How to increase model loading speed for real-time workflow? #929

TrollMasterr · 2025-03-28T14:05:25Z

TrollMasterr
Mar 28, 2025

Hi,
To increase loading speed, what should I do to keep model and as much as possible of parameters preloaded? Better edit the socket_server.py or somehow the infer_cli.py or other? Or maybe there is some settings for that?

I want to automatically generate lines coming from a real-time workflow.
The inference is like 3x realtime for me so it's good, but the initialization and loading before every individual inference takes way too much time.

I tried those:
The infer_gradio.py has nice latency and seems to keep the model loaded, but it won't work well, because I need it automated.

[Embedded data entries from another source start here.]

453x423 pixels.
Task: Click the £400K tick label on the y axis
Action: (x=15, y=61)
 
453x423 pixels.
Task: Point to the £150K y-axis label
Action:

The infer_cli.py with predefined ref_text and ref_audio in .wav format is still quite slow I assume because of the delay associated with checking for things like "Download Vocos from huggingface charactr/vocos-mel-24khz" , loading model for each individual infer_cli.py call, for some reason even "Converting audio..." despite it being exactly what it outputs to temp.

the socket_server.py seems to keep model preloaded, but it seems to spend too much time chunking the audio and maybe even the playback of individual parts causes more delays? Maybe if it could just output it in 1 or 2 parts instead of so many chunks. How would i edit the chunking logic to make it take reasonable time.

The api.py i can't get to work so I didn't try it's latency.

Thanks for any help.

kiuyg22 · 2025-08-05T02:40:23Z

kiuyg22
Aug 5, 2025

Greetings,
I was just thinking the same thing, wondering if you guys come up with any approach. Below is my failed attempt:

I tried the Gradio API Recorder on mrfakename's hugging face space demo.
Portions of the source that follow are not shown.